RFRA prohibits the government from taking any action that substantially burdens the exercise of religion unless that action is the least restrictive means of serving a compelling government interest.

As noted above, the Court sided with the plaintiffs and held that "[t]he contraceptive mandate, as applied to closely held corporations, violates RFRA." Slip op. at 49.

As an initial matter, for purposes of understanding the limited scope and sweep of the decision, it is important to take note of the sentence immediately following the Court's above-quoted statement of its holding: "Our decision on that statutory question makes it unnecessary to reach the First Amendment claim raised by [plaintiffs]." Id. So, to be expressly clear, the Court neither considered the question nor held that the ACA's contraceptive mandate violated the plaintiffs' constitutional rights under the First Amendment; nor did the Court consider or decide whether the Free Exercise Clause of the First Amendment extends to for-profit corporations.

Second, the Court's holding is expressly limited to closely-held (i.e., non-publicly-traded) for-profit corporations. As the Court stated, "we have no occasion in these cases to consider RFRA's applicability to [publicly traded] companies." Slip op at 29. Although the legal significance of this fact is presently unclear, the Court expressly noted that not only were the companies at issue closely held, but they were also owned by a single family.
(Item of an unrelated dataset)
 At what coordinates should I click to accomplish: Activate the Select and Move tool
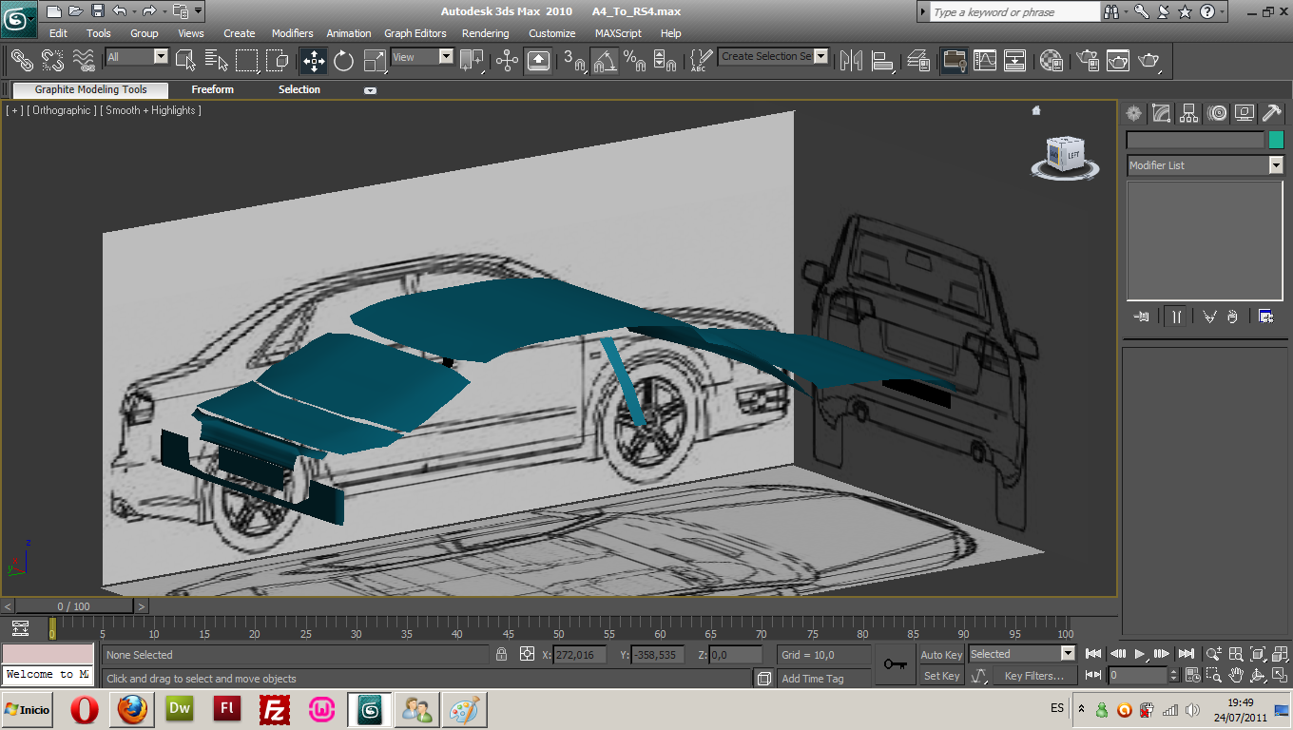click(x=314, y=62)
Thus, determining whether the company owners could actually be found to have sincerely held religious beliefs opposing the contraceptive mandate did not present a problem in the case nor was it at issue before the Supreme Court. In any event, when a closely held corporation is owned by multiple people and/or business entities, in order to fall within the scope of Burwell's holding, the owners will have to prove as a matter of fact that they have a sincerely held religious belief that would be substantially burdened by a challenged ACA mandate.
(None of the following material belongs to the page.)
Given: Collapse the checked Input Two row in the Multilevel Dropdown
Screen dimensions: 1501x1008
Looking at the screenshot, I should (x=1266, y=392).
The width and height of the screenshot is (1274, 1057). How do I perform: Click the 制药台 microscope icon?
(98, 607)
As discussed above, the scope of employers that fall within the reach of the Burwell holding is relatively narrowly circumscribed. It is also important to understand that the holding in Burwell does not automatically extend to each and every medical service, procedure, treatment, etc. that a business owner might find objectionable based on sincerely held religious beliefs. The Court's decision in Burwell is limited only to the ACA's contraceptive mandate. The Court reached its holding only after engaging in two separate fact specific inquiries: (i) whether the challenged mandate substantially burdened the plaintiff-owners' exercise of religion, and (ii) whether the challenged mandate was the least restrictive means of serving the compelling governmental interest at issue. The Court's determination that the contraceptive mandate substantially burdened the Burwell plaintiff's exercise of religion is not a determination that can be generalized and/or extended to each and every aspect of health insurance coverage that might be found objectionable by an employer on religious grounds. The same is true of the Court's determination that the contraceptive mandate is not the least restrictive means of serving the interests asserted by the government.

Analyses by the courts of whether this or that governmental action substantially burdened someone's religious beliefs and/or was the least restrictive means of serving a governmental interest take up literally thousands of pages in the case reports lining the bookshelves of your attorneys. Because of the fact-specific nature of these inquiries, no outcome in these cases can be viewed as a foregone conclusion.

The short of all this is that Burwell in our view is not and should not be interpreted as sanctioning all business owners complete discretion to amend their group health insurance plans so as to eliminate coverage for things they find objectionable on religious grounds. And unless your company is closely held and owned by persons with sincerely held religious beliefs opposing one or another medical treatment/procedure covered by your group health insurance plan, Burwell's applicability to your business is relatively limited.

The content of this article is intended to provide a general guide to the subject matter. Specialist advice should be sought about your specific circumstances.